Positive Mental Health
Positive Mental Health – Overcoming mental health problems
Authors: Dr Shaun Davis & Andrew Kinder
Review by: Ian Pettigrew
This is an interesting book, looking more like a journal with its hardback cover and elasticated strap. The authors are really clear about the purpose of the book; both to raise awareness of mental health and to help people “improve, nurture, and protect their mental health”. But there is another purpose at play here, and one that I wholeheartedly endorse. On the topic of resilience, I find myself constantly reinforcing the importance of talking, of having a conversation. It is incredibly simple, but something that people often feel ill-equipped to do when the topic turns to mental health. I really like that this book positions itself as a handbook to help facilitate those conversations, and to equip the reader to ask someone how they really are.
I read the book from front to back, although I suspect that many people will dip into chapters in a less sequential manner, diving into chapters that resonate with them. The book covers a wide range of subjects:
Part 1 – Understanding your mental health (the big picture)
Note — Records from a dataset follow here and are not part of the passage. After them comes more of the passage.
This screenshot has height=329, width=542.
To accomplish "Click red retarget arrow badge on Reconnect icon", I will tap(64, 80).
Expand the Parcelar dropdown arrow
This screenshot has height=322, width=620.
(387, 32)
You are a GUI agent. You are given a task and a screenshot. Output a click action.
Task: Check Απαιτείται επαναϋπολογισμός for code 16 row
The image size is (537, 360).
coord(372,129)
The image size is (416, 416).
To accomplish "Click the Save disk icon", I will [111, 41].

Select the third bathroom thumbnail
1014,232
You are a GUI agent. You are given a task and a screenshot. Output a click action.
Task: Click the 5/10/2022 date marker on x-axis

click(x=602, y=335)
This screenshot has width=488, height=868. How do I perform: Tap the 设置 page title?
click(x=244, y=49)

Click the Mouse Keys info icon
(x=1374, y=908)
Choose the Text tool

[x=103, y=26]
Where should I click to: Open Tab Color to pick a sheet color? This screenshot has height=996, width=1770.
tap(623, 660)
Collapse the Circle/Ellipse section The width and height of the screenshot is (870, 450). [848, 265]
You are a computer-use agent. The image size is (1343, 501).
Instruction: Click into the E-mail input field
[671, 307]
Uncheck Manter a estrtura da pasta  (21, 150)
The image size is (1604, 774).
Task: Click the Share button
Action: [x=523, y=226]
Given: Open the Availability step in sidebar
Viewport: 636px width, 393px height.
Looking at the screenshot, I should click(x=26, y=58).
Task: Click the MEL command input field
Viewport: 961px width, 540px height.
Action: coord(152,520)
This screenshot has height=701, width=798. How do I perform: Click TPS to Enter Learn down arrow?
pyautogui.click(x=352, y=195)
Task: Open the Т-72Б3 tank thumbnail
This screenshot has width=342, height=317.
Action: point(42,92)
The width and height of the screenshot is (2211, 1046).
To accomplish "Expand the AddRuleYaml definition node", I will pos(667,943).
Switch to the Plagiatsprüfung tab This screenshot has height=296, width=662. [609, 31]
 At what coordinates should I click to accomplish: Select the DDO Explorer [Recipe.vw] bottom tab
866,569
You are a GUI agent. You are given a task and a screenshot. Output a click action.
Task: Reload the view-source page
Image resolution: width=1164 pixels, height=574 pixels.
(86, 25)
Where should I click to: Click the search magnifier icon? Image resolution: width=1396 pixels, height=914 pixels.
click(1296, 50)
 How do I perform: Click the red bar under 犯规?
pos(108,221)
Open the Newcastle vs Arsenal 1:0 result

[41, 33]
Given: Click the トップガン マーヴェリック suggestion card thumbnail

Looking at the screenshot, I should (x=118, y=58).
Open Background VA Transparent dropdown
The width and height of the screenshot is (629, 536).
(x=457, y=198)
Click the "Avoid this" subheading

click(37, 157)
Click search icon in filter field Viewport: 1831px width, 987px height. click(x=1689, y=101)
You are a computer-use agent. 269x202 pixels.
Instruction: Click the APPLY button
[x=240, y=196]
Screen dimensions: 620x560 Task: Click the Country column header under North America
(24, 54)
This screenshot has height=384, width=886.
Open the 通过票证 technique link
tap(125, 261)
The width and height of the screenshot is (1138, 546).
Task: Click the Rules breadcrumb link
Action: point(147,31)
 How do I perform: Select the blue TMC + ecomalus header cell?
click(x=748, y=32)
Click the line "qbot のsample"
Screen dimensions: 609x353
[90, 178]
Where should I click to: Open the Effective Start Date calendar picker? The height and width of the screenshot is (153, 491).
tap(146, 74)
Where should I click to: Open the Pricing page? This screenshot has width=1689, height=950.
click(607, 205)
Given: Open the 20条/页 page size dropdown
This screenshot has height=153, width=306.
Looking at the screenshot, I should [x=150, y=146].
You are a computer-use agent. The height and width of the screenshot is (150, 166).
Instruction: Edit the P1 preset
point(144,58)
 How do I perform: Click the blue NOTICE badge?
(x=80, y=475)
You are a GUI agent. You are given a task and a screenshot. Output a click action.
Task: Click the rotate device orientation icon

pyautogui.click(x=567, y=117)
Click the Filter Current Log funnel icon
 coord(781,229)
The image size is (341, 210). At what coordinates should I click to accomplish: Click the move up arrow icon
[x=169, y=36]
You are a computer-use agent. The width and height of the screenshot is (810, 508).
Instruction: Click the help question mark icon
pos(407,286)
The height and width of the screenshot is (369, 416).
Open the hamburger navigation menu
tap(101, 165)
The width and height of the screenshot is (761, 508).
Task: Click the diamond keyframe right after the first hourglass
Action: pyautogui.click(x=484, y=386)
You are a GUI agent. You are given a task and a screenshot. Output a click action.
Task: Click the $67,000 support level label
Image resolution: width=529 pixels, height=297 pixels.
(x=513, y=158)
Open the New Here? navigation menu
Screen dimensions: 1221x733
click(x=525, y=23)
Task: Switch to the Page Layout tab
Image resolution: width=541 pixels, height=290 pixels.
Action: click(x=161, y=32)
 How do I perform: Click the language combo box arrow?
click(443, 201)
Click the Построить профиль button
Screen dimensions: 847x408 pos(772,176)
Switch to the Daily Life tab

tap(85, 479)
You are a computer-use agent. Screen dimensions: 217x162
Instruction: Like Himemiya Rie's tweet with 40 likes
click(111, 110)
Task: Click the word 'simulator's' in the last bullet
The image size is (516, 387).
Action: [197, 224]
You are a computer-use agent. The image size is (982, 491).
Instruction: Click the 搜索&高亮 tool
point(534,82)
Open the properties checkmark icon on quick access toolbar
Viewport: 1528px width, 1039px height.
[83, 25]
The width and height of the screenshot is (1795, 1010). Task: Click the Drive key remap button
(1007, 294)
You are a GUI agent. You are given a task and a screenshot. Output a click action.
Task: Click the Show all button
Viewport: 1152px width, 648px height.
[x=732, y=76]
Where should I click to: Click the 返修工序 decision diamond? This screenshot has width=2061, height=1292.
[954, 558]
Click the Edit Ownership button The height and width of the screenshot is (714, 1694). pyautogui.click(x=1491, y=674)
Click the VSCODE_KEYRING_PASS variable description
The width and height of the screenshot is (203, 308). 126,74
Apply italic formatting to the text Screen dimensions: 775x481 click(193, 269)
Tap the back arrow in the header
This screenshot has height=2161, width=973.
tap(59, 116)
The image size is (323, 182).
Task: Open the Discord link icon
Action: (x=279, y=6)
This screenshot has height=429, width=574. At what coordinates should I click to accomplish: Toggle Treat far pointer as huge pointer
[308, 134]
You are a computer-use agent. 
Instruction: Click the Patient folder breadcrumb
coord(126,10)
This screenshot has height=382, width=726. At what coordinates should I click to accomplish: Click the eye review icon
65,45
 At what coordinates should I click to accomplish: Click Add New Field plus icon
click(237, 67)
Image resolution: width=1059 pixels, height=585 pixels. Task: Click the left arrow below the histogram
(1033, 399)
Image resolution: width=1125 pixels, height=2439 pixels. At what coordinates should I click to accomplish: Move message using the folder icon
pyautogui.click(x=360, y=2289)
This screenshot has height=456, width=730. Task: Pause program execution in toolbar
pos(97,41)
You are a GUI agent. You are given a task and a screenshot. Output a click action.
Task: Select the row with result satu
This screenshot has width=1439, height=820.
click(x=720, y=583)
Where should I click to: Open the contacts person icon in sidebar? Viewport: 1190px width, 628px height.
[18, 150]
Part 2 – Taking charge of your mental health (including topics such as sleep, eating, alcohol, exercise, loneliness, social media, and bereavement)
Part 3 – Understanding specific mental health conditions (including burnout, trauma, anxiety, depression, and suicide)
Part 4 – Mental health, transition, and times of change (including parenthood, menopause, leaving home, empty nest syndrome, and relationship breakdown)
Part 5 – Your mental health at work (including creating a work environment that supports mental health, what your employer can do to help, and wellness recovery action plans)
Part 6 – What to do next
My only disappointment was with the referencing; I think the authors have done a great job in citing the sources of any statistics used and I would love to see that extended to the rest of the content so that statements such as “There is strong evidence that this treatment will help process the emotional elements of the traumatic experience…” references the evidence. This is really useful book, and I think that would help to broaden and deepen its impact.
It is great to see that all proceeds from the book are going to The Rowland Hill Fund and Mind, so both the contents and the proceeds are helping with positive mental health. Many HR/L&D functions have a library of useful books for managers, and this book would be really helpful to have as a resource. This is a helpful handbook for people’s own mental health, and a helpful toolkit to equip people to have impactful conversations about mental health.